|
BAGIAN PERTAMA: ARAB PRA-ISLAM
(2/4)
Kedua kekuatan yang sekarang sedang berhadap-hadapan itu
ialah: kekuatan Kristen dan kekuatan Majusi, kekuatan Barat
berhadapan dengan kekuatan Timur. Bersamaan dengan itu
kekuasaan-kekuasaan kecil yang berada dibawah pengaruh kedua
kekuatan itu, pada awal abad keenam berada di sekitar
jazirah Arab. Kedua kekuatan itu masing-masing mempunyai
hasrat ekspansi dan penjajahan. Pemuka-pemuka kedua agama
itu masing-masing berusaha sekuat tenaga akan menyebarkan
agamanya ke atas kepercayaan agama lain yang sudah
dianutnya. Sungguhpun demikian jazirah itu tetap seperti
sebuah oasis yang kekar tak sampai terjamah oleh peperangan,
kecuali pada beberapa tempat di bagian pinggir saja, juga
tak sampai terjamah oleh penyebaran agama-agama Masehi atau
Majusi, kecuali sebagian kecil saja pada beberapa kabilah.

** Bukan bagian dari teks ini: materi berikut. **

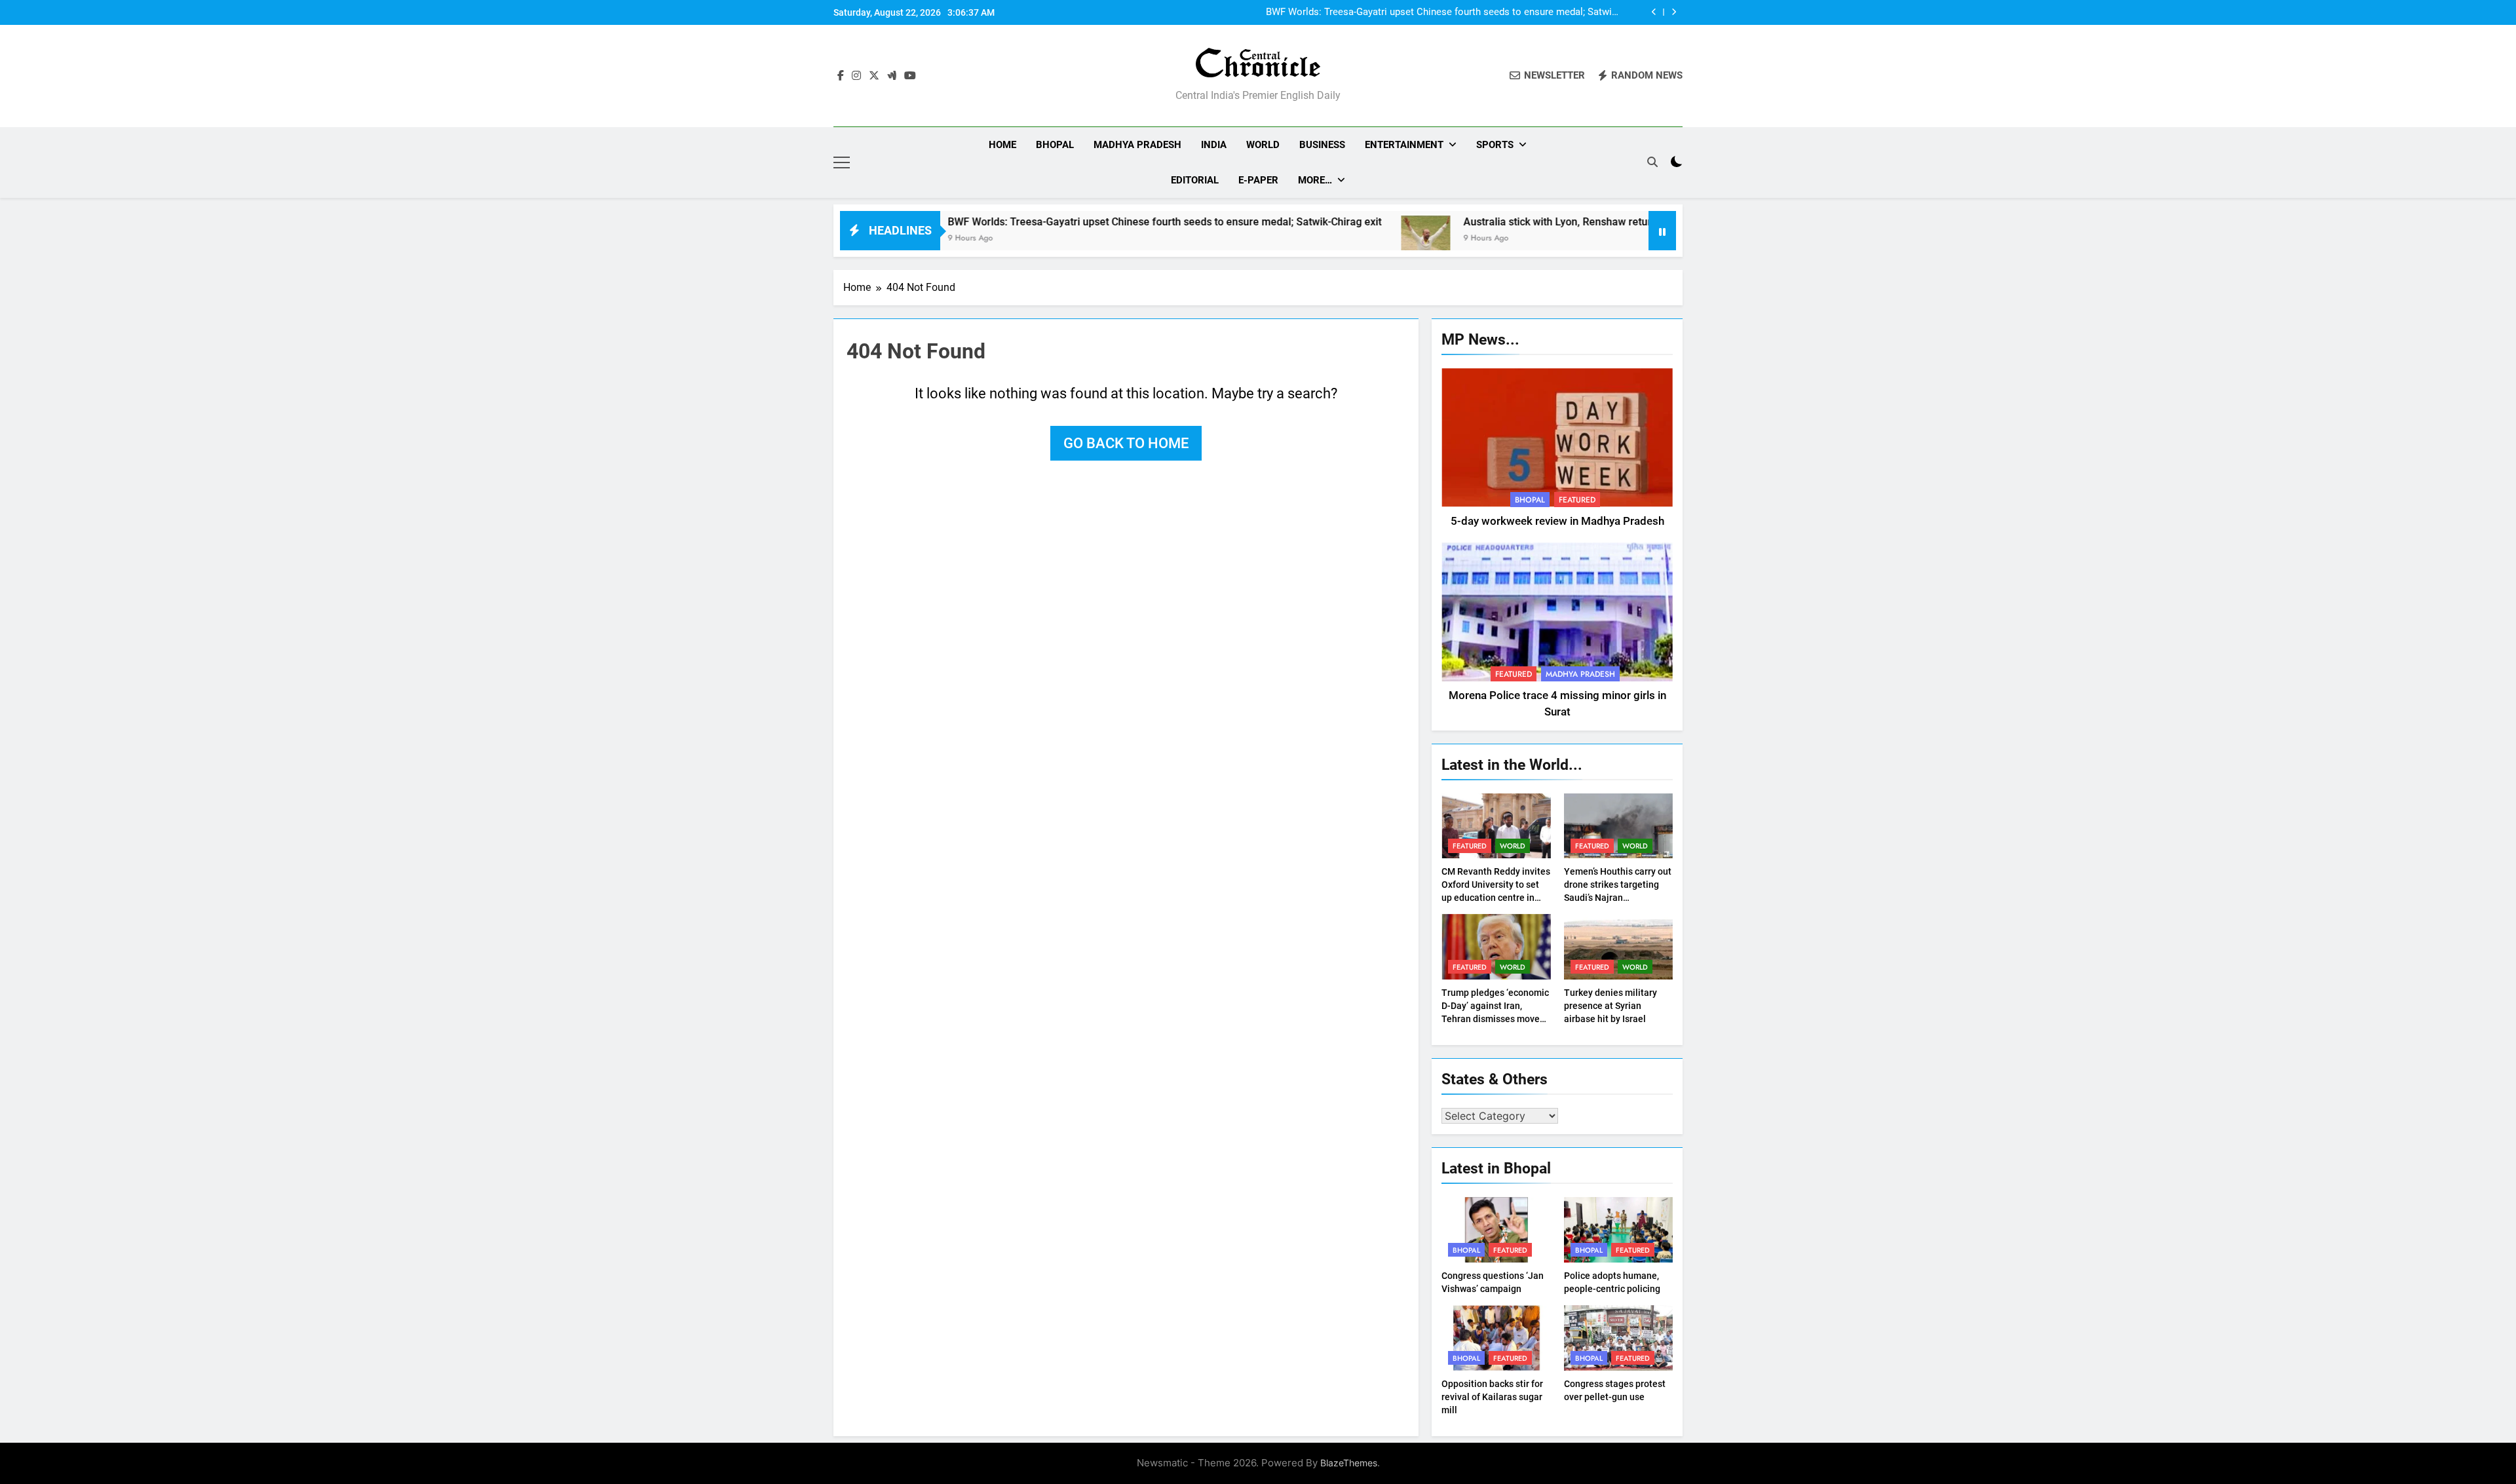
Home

Gejala demikian ini dalam sejarah kadang tampak aneh kalau
tidak kita lihat letak dan iklim jazirah itu serta pengaruh
keduanya terhadap kehidupan penduduknya, dalam aneka macam
perbedaan dan persamaan serta kecenderungan hidup mereka
masing-masing.
Jazirah Arab bentuknya memanjang dan tidak
parallelogram. Ke sebelah utara Palestina dan padang Syam,
ke sebelah timur Hira, Dijla (Tigris), Furat (Euphrates) dan
Teluk Persia, ke sebelah selatan Samudera Indonesia dan
Teluk Aden, sedang ke sebelah barat Laut Merah. Jadi, dari
sebelah barat dan selatan daerah ini dilingkungi lautan,
dari utara padang sahara dan dari timur padang sahara dan
Teluk Persia. Akan tetapi bukan rintangan itu saja yang
telah melindunginya dari serangan dan penyerbuan penjajahan
dan penyebaran agama, melainkan juga karena jaraknya yang
berjauh-jauhan. Panjang semenanjung itu melebihi seribu
kilometer, demikian juga luasnya sampai seribu kilometer
pula. Dan yang lebih-lebih lagi melindunginya ialah
tandusnya daerah ini yang luar biasa hingga semua penjajah
merasa enggan melihatnya. Dalam daerah yang seluas itu
sebuah sungaipun tak ada. Musim hujan yang akan dapat
dijadikan pegangan dalam mengatur sesuatu usaha juga tidak
menentu. Kecuali daerah Yaman yang terletak di sebelah
selatan yang sangat subur tanahnya dan cukup banyak hujan
turun, wilayah Arab lainnya terdiri dari gunung-gunung,
dataran tinggi, lembah-lembah tandus serta alam yang
gersang. Tak mudah orang akan dapat tinggal menetap atau
akan memperoleh kemajuan. Samasekali hidup di daerah itu
tidak menarik selain hidup mengembara terus-menerus dengan
mempergunakan unta sebagai kapalnya di tengah-tengah lautan
padang pasir itu, sambil mencari padang hijau untuk makanan
ternaknya, beristirahat sebentar sambil menunggu ternak itu
menghabiskan makanannya, sesudah itu berangkat lagi mencari
padang hijau baru di tempat lain. Tempat-tempat beternak
yang dicari oleh orang-orang badwi jazirah biasanya di
sekitar mata air yang menyumber dari bekas air hujan, air
hujan yang turun dari celah-celah batu di daerah itu. Dari
situlah tumbuhnya padang hijau yang terserak di sana-sini
dalam wahah-wahah yang berada di sekitar mata air.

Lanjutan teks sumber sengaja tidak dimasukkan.